Notice that, to verify the correctness of a solution to a problem, we can always try to fully solve the problem and see if the given solution holds present, thus, if a problem is polynomial-time solvable, it is also polynomial-time verifiable, i.e., \(L \in \mathrm{P} \implies L \in \mathrm{NP}\). Therefore, \(\mathrm{P} \subseteq \mathrm{NP}\).

\(\mathrm{P}=\mathrm{NP}\) problem. It is an open question whether \(\mathrm{P}=\mathrm{NP}\) or \(\mathrm{P} \subset \mathrm{NP}\).

Definition 7. (Complexity class \(\textrm{co-NP}\)) The complexity class \(\textrm{co-NP}\) is the set of languages \(L\) such that \(\overline{L} \in \mathrm{NP}\).

Intuitively, \(\textrm{co-NP}\) is the class of problems for which efficiently verifiable proofs of “no”-instances exist. For example, for the SUBSET-SUM problem (which in the \(\mathrm{NP}\) class): given a finite set of integers, is there a non-empty subset that sums to zero? The complementary problem (which is in the \(\textrm{co-NP}\) class) asks: given a finite set of integers, does every non-empty subset have a non-zero sum?

Clearly, \(\mathrm{P} \subseteq \textrm{co-NP}\), since if a problem is polynomial-time solvable, “no”-instances are easily verified in polynomial time. It follows from above that \(\mathrm{P} \subseteq \mathrm{NP} \cap \textrm{co-NP}\).

\(\mathrm{NP}=\textrm{co-NP}\) problem. It is an open question whether \(\mathrm{NP}=\textrm{co-NP}\). That is, it is unknown whether \(\mathrm{NP}\) is closed under complement.


Further topics:

  • NP-completeness: The class of \(\mathrm{NP}\) problems to which every \(\mathrm{NP}\) problem is reducible.
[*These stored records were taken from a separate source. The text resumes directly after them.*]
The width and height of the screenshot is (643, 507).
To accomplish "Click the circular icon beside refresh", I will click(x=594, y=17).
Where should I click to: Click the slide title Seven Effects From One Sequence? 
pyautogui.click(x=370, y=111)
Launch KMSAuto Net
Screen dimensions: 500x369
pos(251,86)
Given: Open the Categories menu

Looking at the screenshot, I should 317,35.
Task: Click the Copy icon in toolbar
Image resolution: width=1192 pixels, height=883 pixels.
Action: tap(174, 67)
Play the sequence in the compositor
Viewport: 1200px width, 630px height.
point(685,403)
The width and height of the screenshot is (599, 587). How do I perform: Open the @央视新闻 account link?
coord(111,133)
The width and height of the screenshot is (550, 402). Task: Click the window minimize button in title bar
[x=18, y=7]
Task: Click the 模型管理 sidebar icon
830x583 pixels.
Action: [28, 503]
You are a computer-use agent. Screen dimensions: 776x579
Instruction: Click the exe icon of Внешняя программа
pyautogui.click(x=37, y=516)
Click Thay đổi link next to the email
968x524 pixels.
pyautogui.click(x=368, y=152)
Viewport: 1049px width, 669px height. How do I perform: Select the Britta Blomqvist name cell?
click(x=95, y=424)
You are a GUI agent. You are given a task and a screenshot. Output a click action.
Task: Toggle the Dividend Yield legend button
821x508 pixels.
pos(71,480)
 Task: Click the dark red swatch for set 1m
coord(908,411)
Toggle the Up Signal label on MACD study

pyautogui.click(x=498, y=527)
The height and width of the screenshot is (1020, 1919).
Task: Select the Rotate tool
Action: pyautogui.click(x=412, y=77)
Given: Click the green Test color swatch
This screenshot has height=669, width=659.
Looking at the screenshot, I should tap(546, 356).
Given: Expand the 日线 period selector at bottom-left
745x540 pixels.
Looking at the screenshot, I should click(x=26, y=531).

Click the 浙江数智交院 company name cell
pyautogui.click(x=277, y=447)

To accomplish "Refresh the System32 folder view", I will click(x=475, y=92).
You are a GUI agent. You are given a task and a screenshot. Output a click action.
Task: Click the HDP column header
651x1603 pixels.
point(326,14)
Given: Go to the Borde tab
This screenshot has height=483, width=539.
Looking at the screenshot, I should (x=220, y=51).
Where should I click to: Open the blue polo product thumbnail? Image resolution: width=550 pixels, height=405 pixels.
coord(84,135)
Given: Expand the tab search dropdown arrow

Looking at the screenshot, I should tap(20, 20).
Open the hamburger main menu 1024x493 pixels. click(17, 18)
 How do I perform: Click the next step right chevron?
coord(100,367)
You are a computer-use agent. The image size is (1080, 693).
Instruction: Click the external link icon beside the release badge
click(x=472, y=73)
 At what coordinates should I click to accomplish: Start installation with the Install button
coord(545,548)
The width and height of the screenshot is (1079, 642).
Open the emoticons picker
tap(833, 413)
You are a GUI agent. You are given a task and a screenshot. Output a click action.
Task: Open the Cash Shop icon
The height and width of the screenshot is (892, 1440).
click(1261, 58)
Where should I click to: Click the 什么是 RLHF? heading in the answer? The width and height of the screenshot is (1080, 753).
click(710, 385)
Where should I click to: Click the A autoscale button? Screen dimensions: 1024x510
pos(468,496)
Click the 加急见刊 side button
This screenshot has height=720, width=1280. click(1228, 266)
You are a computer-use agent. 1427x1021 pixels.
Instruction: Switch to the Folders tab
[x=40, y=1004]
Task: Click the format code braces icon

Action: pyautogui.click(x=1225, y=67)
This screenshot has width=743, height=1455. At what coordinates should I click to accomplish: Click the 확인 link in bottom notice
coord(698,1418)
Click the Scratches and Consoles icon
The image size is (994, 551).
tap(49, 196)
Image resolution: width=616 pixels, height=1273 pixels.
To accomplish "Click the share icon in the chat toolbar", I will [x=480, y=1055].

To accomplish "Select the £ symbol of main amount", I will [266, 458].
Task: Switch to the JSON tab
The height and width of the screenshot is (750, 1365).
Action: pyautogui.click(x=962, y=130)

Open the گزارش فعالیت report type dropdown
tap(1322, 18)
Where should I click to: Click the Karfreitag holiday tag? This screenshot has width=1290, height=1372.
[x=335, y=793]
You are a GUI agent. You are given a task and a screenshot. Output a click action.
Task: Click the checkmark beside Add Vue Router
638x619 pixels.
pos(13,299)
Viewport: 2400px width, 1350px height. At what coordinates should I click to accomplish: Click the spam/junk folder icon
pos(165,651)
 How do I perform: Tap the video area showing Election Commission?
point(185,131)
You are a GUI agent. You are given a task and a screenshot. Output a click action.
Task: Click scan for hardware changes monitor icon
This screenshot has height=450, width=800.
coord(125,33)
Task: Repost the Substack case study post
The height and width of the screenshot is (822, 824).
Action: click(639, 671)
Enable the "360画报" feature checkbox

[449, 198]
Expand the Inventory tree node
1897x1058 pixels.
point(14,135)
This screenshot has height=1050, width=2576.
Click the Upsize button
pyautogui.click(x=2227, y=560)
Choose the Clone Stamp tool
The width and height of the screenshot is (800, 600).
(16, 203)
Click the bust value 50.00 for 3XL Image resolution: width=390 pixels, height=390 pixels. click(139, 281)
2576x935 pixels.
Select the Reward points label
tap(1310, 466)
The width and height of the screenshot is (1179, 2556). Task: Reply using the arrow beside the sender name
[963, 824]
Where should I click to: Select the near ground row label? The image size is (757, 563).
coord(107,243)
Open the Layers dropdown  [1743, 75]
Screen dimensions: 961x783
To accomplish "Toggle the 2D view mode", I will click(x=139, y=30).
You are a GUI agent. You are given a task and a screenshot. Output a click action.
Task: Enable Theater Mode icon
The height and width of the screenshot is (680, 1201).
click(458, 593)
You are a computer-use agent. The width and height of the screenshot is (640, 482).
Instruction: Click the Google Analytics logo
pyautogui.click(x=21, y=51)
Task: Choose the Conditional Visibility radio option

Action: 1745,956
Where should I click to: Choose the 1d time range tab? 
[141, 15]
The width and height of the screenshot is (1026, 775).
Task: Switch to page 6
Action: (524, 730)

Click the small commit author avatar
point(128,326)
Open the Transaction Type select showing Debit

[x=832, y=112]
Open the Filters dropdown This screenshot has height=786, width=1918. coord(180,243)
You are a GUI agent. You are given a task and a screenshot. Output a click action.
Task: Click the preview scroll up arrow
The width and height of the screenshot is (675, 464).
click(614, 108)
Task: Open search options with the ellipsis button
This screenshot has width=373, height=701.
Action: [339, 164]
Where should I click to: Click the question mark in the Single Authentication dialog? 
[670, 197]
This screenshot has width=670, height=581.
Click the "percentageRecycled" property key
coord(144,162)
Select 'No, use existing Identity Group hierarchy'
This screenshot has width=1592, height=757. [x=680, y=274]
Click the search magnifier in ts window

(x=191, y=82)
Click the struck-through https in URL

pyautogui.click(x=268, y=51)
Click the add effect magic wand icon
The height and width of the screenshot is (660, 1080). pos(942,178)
Intuitively, the class of NP problems which are considered to be “the hardest”.

More complexity classes:

  • \(\mathrm{ZPP}\): The class of decision problems that can be solved with zero error on a probabilistic Turing machine in polynomial time.
  • \(\mathrm{RP}\): The class of decision problems that can be solved with 1-sided error on a probabilistic Turing machine in polynomial time.
  • \(\mathrm{BPP}\): The class of decision problems that can be solved with 2-sided error on a probabilistic Turing machine in polynomial time.
  • \(\mathrm{BQP}\): The class of decision problems that can be solved with 2-sided error on a quantum Turing machine in polynomial time.